DOCUMENT SEGMENT —
# show us your trunk



## xt_out (Jun 23, 2003)

i hope seth didn't do this one yet.

more along the lines of custom stereo stuff, bodies, whatevers in there.

MINE








^^^of course im gonna show off this pic as much as possible  im very proud of it, knowing its one of two in the whole WORLD! ha ha ha. and both are in WA (soon to be one in florida also as soon as justin gets his)









im redoing this. sub is going to be facing this way, instead of towards the cabin, and my PG 800.1 is going to be mounted next to the PG 500.4 in the pic


----------



## 1CLNB14 (Apr 30, 2002)

Open...









Closed...


----------



## sethwas (Apr 30, 2002)

Seth


----------



## Kalel (Jun 26, 2003)

lol everyone shows a sound system and seth shows his whatever it is. no offence seth


----------



## sethwas (Apr 30, 2002)

Thats right!
I show what a real mans trunk looks like. Tools, flares, a car duster, a widshield reflector, and some terry towels with armor all wipes. None of this mamby pamby amplifier/sub stuff.
Whats the point of a trunk if it doesn't store things. Put the sub in the back seat which you never use anyway. 

Seth


----------



## 1CLNB14 (Apr 30, 2002)

Seth's trunk >*


----------



## xt_out (Jun 23, 2003)

1CLNB14 said:


> Closed...
> 
> 
> 
> ...


dude, your leds are so f**kin dope looking. i love what you did!!
how much did that run you??
will you do mine??


----------



## cleanb14 (Dec 21, 2002)

my trunk > *
well not really, haha


----------



## xt_out (Jun 23, 2003)

^^??whats that??


----------



## cleanb14 (Dec 21, 2002)

uh, my trunk???


----------



## Felonious Cat Stalker (May 1, 2002)

Hmm, if I still owned my Sentra, you guys would be getting a good view of my full size spare, tool kit & cd changer. Oh well, you'll just have to drool over Seth's trunk.


----------



## Adam (Apr 30, 2002)

What's that you can see through there? 

Oh, it's the driver's side door panel


----------



## krylonkoopaa (Sep 13, 2002)

well i dont have pics but mine is like seth but with a hydrlic jack tools full size spare and a extra change of clothes


----------



## sethwas (Apr 30, 2002)

Ha,
I'm waiting to see people photochop in bodies or wormholes or strippers and stuff.

Seth

P.S. edited above showed an empty trunk too.


----------



## andre (Apr 30, 2002)

Mine looks kinda like seths....except its mostly cleaning stuff and a set of stock headlights and tail lights.


----------



## xt_out (Jun 23, 2003)

cleanb14 said:


> *uh, my trunk??? *


yes...very good, but what's that bar thing running across front, bottom of trunk??? but what i really was curious about is it looks like your carpet is covering a little something something in the top right of it. cuz if you fold down the seats in mine there's nothing RIGHT THERE. maybe fiberglass hidden sub or something. or maybe the carpet fell out of place. just wondering what it is


----------



## cleanb14 (Dec 21, 2002)

haha, its a rear strut tower brace, and the carpet's just all messed up in the trunk, i gotta redo it one of these days


----------



## 1CLNB14 (Apr 30, 2002)

MATERIAL —
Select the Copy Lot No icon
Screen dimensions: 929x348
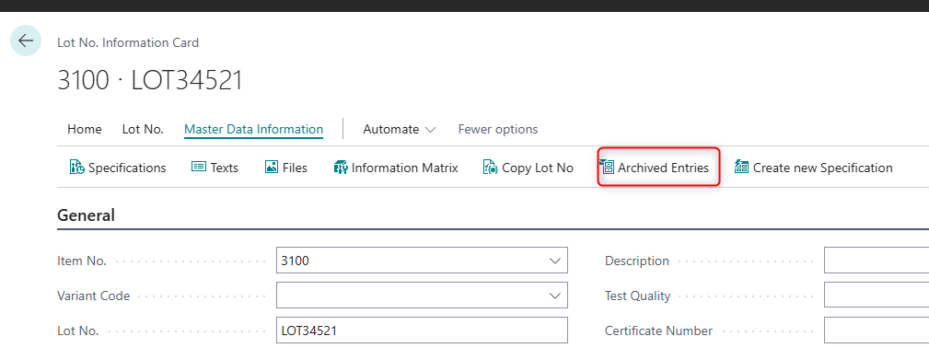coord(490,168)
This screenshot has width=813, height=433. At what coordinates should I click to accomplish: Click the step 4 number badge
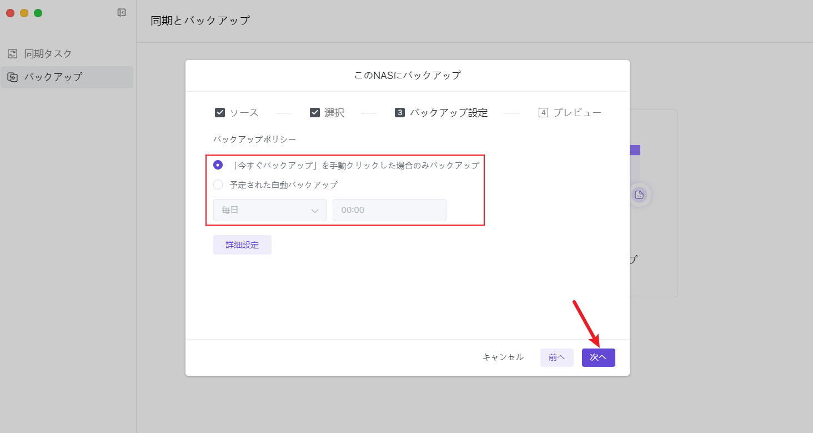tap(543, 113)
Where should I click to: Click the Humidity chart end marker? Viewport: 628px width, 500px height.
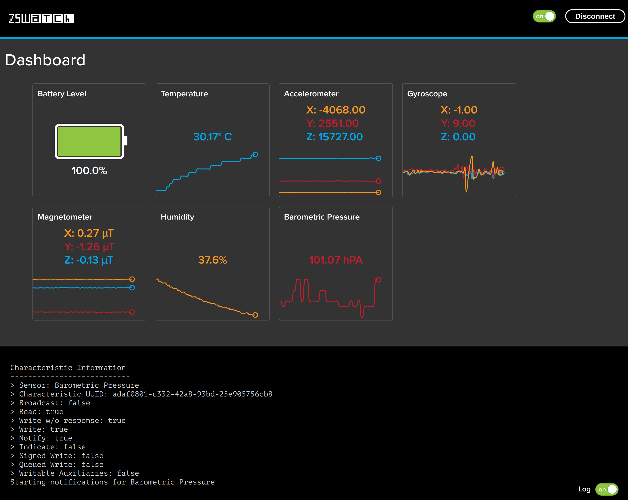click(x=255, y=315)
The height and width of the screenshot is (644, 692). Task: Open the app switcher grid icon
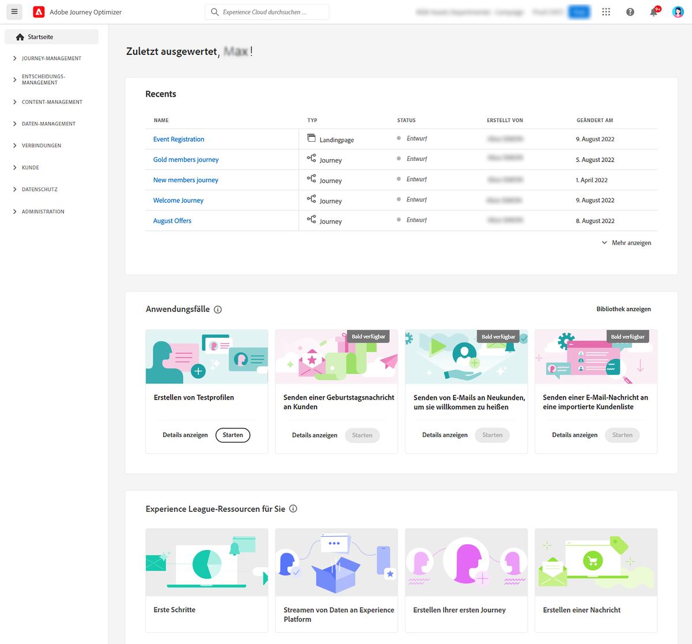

PROBLEMS AND TASKS —
1) From the car-trunk forum thread, translate this sentence into Spanish: "Whats the point of a trunk if it doesn't store things."
2) Resume the car-trunk forum thread from its final line and extend it.
The items play no part in what follows.

RESULTS FOR EACH TASK —
1) ¿De qué sirve un maletero si no guarda cosas?

2)
xt_out said:


> *dude, your leds are so f**kin dope looking. i love what you did!!
> how much did that run you??
> will you do mine?? *


Thanks,
It cost more than most people are willing to spend.
No.....


----------



## xt_out (Jun 23, 2003)

oh come on  .....fine, be the only one in washington with them then.


----------



## 1CLNB14 (Apr 30, 2002)

No, I'll be the only person in the WORLD with it! 

There are a couple other versions of it, but this is a one of a kind.

If there is enough interest in it, we may blow molds of it in the winter. Be advised, it does take some pretty major cutting on the trunk, and some re-wiring of the lighting.


----------



## Ninety-Nine SE-L (May 5, 2002)

1CLN is the only one with the LED version and I am one of the only 3 (I think) with the non LED version (I got 1CLN's old one earlier this month and I still need to paint it and get it installed.

Don't bother looking for it. Mike stopped making them and will prolly not do anymore.


----------



## xt_out (Jun 23, 2003)

dude, i'd be hella interested in buying either version. damn you 97ga16  i would gladly drive my ass all the way to seattle to help out if you made some molds


----------



## go4broke44 (Jan 14, 2003)

messy as hell! haha


----------



## Ninety-Nine SE-L (May 5, 2002)

xt_out said:


> *dude, i'd be hella interested in buying either version. damn you 97ga16  i would gladly drive my ass all the way to seattle to help out if you made some molds  *


 haha, actually, I begged mike to make me a set (including the outer lights) for a long time now, I wanted a set for forever. It was a lucky break that 1CLN got a new one, I jumped on it as soon as I heard.


----------



## Rama (Mar 8, 2003)

go4broke44 are you trying to turbo your trunk?


----------



## faithandfame (Jan 25, 2003)




----------



## maxedout97maxima (Dec 2, 2002)




----------



## dry (Oct 21, 2002)

not on my regular computer so I'll describe, my trunk has a set of headlights, corner lights, tail lights, a 1.6 liter manifold, a b14 SER wheel painted gunmetal with a flat tire, a sub with no box and an amp with no wiring kit. Also a set of stock nissan speakers and a tool box. 4 struts 4 springs and 2 hubcaps. pretty packed in there.


----------



## xt_out (Jun 23, 2003)

^neat


----------



## go4broke44 (Jan 14, 2003)

james.... why? lol


----------



## PrOxLaMuS© (Aug 11, 2002)

Kinda a weird shot of my trunk.. in my 280Z.... but obviously my SuBs take up my hatch 

















and here is my *old* trunk setup.. in my B13


----------



## AnthMC (Jan 4, 2003)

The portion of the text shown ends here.